Palma Filho disse que a idéia não é “começar do zero”. “Era importante abrir esse diálogo, o que não ocorria há muito tempo na rede. Não é uma prática revolucionária, mas é altamente inovadora e vamos colher bons resultados. Não dá para fazer educação só via decreto, é preciso o envolvimento de todos”, afirmou.

Ele informou que todas as mudanças serão trabalhadas este ano e ficarão prontas no ano que vem. Neste ano, a prioridade é a questão salarial e a carreira do professor. “A categoria reivindica 36% de perdas salariais. Evidentemente que não vamos conseguir repor de saída, logo no primeiro ano, mas o governador já aprovou uma proposta que será anunciada até o fim do mês. A reposição das perdas vai se dar ao longo dos quatro anos de mandato e uma parte considerável sai agora, no primeiro ano”, disse o secretário-adjunto. Ele não disse ao jornal qual será o percentual do reajuste inicial.

Palma Filho afirmou ao Valor que a secretaria estuda reduzir o valor do bônus por mérito. “Não tem orçamento que aguente política salarial com reajustes anuais, que chegarão a 36%, e os 25% de aumento previsto no mérito. A tendência, ainda não está decidido, é ir aumentando o salário-base e consequentemente diminuindo o percentual do aumento por mérito. A mesma coisa vale para o bônus”, disse.

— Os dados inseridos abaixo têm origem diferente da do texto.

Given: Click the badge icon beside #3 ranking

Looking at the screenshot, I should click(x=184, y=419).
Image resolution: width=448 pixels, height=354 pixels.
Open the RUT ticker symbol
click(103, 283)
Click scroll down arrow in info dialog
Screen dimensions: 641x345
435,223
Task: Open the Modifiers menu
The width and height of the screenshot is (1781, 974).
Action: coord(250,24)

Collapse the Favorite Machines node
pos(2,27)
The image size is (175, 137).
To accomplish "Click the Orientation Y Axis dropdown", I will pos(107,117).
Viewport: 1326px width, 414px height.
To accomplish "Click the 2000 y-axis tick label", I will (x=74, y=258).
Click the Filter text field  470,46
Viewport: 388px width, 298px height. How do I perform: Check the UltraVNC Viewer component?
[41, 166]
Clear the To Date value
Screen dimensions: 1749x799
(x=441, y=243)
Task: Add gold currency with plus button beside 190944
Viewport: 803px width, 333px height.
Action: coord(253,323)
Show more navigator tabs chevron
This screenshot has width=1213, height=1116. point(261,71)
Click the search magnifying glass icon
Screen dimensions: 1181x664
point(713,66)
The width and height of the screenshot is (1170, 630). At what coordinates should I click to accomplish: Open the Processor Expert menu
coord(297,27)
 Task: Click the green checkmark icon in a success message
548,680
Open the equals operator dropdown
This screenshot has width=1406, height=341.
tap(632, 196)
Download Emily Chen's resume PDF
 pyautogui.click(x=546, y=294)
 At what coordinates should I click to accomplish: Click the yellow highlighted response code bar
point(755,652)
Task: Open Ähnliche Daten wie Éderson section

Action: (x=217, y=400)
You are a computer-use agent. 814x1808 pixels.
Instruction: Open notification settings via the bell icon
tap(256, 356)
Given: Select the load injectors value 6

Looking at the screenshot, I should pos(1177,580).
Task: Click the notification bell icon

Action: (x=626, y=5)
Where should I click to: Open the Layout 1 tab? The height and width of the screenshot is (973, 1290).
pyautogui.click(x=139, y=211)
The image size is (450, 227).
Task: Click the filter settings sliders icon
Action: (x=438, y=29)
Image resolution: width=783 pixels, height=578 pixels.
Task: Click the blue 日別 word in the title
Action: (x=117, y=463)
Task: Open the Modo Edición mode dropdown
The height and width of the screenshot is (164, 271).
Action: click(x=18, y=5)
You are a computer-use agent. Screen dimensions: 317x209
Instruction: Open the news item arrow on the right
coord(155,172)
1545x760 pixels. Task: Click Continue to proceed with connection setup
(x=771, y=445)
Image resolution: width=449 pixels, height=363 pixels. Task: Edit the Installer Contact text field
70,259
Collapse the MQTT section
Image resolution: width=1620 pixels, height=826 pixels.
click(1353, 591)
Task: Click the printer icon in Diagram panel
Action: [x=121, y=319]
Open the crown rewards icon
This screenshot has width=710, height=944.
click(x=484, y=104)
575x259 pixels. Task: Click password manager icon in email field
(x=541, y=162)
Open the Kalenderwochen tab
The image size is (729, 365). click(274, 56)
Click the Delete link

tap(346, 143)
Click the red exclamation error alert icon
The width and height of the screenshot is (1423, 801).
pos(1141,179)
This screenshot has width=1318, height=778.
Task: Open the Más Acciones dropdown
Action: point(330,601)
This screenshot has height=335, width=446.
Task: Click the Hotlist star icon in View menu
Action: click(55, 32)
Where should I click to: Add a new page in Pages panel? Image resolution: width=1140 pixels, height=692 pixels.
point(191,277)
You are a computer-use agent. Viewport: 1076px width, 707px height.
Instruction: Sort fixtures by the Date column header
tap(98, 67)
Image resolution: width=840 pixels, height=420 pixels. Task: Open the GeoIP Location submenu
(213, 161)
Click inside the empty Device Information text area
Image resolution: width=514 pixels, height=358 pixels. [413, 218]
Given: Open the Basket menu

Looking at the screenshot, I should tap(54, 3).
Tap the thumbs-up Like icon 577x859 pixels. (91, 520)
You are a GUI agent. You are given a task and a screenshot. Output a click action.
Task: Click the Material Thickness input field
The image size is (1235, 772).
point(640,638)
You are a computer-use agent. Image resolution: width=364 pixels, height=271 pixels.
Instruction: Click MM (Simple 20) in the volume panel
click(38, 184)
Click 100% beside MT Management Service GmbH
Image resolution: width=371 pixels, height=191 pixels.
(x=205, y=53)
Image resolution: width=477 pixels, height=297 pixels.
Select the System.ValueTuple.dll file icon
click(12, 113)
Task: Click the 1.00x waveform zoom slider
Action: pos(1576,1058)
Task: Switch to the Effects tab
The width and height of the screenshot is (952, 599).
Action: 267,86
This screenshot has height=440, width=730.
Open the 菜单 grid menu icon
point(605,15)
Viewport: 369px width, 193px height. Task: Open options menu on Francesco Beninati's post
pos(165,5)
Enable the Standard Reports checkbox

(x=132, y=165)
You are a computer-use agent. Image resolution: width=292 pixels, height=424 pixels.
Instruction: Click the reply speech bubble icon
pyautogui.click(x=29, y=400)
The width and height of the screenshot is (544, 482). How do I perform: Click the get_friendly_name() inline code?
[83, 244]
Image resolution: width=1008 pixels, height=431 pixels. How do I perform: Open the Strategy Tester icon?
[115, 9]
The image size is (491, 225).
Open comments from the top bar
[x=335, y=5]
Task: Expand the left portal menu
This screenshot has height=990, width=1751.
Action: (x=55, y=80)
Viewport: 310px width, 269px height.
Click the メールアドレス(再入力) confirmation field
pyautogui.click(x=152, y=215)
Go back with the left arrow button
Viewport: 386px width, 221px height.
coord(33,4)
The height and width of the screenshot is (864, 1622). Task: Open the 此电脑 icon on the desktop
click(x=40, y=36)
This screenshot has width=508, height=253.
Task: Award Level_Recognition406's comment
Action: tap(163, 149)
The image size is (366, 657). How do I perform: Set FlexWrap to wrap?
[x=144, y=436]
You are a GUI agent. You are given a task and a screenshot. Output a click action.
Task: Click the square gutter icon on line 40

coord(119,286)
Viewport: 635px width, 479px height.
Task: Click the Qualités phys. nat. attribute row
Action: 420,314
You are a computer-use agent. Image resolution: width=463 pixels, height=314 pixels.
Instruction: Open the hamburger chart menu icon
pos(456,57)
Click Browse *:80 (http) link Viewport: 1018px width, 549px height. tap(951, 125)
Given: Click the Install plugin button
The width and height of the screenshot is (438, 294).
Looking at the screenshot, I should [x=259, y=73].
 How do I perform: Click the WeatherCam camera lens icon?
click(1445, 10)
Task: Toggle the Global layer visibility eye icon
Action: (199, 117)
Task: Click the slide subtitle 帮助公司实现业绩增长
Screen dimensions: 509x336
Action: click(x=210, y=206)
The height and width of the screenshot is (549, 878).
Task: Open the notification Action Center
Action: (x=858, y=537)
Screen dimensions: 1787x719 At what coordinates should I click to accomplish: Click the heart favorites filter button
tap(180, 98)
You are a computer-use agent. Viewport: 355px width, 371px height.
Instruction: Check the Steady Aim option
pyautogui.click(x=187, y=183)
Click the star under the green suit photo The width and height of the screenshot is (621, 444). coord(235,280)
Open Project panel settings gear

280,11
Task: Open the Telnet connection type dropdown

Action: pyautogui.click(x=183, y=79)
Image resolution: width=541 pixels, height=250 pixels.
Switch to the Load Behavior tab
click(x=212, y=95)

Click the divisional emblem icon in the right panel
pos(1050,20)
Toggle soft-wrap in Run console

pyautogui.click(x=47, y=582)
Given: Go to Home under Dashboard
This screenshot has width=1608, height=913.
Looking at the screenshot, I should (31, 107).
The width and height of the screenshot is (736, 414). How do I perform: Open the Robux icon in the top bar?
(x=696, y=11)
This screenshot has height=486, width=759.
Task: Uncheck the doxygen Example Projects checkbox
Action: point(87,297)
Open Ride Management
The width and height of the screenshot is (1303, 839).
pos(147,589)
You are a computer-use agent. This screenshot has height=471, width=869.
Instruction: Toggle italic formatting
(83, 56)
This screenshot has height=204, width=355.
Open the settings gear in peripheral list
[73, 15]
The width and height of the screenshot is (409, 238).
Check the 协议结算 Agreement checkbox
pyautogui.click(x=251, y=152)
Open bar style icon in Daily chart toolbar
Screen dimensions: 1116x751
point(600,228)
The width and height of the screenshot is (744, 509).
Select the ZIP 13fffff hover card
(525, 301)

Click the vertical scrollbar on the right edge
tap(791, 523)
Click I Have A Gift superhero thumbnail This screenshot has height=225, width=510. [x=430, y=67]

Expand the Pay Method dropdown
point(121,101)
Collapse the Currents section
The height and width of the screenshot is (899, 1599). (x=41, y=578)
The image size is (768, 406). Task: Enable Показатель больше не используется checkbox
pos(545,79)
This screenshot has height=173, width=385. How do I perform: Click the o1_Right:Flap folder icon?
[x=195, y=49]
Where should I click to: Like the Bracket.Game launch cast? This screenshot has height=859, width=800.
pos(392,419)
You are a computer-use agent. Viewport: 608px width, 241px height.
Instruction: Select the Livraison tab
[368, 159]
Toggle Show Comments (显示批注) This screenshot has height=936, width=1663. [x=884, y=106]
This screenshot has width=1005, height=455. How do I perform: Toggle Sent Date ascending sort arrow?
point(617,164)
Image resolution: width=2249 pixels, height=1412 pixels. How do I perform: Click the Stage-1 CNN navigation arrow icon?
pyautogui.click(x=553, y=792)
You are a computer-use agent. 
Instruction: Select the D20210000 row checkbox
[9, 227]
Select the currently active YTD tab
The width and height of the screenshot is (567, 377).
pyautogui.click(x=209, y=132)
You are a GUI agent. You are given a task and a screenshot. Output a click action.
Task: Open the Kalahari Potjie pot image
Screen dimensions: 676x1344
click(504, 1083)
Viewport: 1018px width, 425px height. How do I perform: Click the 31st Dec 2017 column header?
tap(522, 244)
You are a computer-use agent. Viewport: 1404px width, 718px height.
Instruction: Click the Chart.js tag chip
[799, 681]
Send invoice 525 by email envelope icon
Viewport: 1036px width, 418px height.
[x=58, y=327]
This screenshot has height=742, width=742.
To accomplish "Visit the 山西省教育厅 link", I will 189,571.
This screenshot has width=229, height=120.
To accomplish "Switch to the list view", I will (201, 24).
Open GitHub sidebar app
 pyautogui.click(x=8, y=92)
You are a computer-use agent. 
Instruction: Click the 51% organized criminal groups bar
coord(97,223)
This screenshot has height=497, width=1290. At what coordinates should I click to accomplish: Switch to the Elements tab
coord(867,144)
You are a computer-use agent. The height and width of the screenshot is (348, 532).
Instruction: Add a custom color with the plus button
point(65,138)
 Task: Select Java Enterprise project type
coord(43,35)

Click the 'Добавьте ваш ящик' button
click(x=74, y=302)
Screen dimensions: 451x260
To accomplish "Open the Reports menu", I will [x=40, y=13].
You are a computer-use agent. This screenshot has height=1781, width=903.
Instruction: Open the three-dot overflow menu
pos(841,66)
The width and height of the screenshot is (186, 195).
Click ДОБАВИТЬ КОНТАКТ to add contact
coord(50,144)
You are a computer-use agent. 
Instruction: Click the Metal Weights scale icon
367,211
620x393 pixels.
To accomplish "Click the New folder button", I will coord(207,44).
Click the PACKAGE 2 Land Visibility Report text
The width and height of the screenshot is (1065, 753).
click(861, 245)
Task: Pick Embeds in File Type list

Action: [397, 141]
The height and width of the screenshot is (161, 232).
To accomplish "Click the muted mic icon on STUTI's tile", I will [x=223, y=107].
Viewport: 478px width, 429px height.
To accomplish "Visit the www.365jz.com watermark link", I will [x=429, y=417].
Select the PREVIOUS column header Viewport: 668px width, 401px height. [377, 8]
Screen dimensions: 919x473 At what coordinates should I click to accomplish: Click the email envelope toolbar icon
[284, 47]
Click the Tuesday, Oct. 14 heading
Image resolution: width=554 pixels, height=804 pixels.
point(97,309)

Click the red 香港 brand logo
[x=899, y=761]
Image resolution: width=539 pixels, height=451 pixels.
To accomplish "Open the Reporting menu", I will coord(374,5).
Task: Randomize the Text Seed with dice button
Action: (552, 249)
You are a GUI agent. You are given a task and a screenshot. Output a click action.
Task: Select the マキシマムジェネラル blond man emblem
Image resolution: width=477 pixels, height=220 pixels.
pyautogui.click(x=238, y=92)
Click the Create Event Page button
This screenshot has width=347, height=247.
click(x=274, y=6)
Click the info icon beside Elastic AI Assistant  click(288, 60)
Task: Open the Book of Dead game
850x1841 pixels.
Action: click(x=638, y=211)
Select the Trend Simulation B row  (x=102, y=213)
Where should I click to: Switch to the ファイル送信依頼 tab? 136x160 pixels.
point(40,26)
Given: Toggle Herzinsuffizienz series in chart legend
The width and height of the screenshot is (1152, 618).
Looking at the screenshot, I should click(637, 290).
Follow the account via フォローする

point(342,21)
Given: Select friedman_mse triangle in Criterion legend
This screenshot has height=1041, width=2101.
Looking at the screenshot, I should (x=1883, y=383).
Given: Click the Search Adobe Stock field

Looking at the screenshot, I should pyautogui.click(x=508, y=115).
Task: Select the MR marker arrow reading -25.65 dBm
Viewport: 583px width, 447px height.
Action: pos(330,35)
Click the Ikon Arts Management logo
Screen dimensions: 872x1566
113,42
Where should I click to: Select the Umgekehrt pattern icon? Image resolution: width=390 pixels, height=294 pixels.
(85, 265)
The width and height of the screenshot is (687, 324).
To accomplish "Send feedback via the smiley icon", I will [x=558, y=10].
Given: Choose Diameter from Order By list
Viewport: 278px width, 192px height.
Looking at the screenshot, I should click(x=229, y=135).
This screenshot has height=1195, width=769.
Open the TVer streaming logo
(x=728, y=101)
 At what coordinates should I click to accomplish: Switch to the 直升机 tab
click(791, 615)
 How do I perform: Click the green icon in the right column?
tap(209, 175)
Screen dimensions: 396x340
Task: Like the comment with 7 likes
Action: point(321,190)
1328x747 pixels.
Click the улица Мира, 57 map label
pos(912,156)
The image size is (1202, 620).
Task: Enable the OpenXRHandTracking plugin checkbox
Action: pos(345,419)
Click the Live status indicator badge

Os bônus são pagos para todos os profissionais da educação com base no desempenho do aluno no Saresp. Os aumentos por desempenho são concedidos para 20% dos professores com base na nota de uma prova feita anualmente. “A secretaria entende que a política de mérito deve continuar, mas tem que ser aprimorada: imagine uma escola onde 20% dos professores ganharam reajuste de 25% e o resto não ganhou nada”, disse o secretário-adjunto.

A secretaria também prevê aumentar de dois para quatro os ciclos da progressão continuada, com fortalecimento do reforço. O aluno será avaliado em quatro momentos entre a primeira e a nona série do ensino fundamental. “É o que a maioria dos professores manifestou. Há quem diga que isso aumenta as chances de repetência, mas se a secretaria criar condições para uma recuperação paralela eficiente o modelo será bem-sucedido”, afirmou Palma Filho.

Ele informou ainda que estuda colocar dois professores por sala de aula nos primeiros anos do fundamental. “Não será estagiário, será um professor de verdade para reforçar a recuperação nos anos iniciais, daí para a frente o aluno segue com suas próprias pernas”, afirmou ao jornal.

O material didático da secretária, hoje distribuído bimestralmente, passará a ser semestral e terá o conteúdo aprofundado a partir de 2012.

Dos seis sindicatos da categoria, o jornal ouviu apenas o presidente do Sindicato de Especialistas em Educação do Magistério de São Paulo (Udemo), Luiz Gonzaga de Oliveira Pinto. “A disposição do governo é estratégica. O magistério está combalido, foram 5% de aumento nos quatro anos do [governador José] Serra”, disse.

A Secretaria da Fazenda não respondeu a reportagem sobre as fontes de recursos que bancarão o aumento dos professores.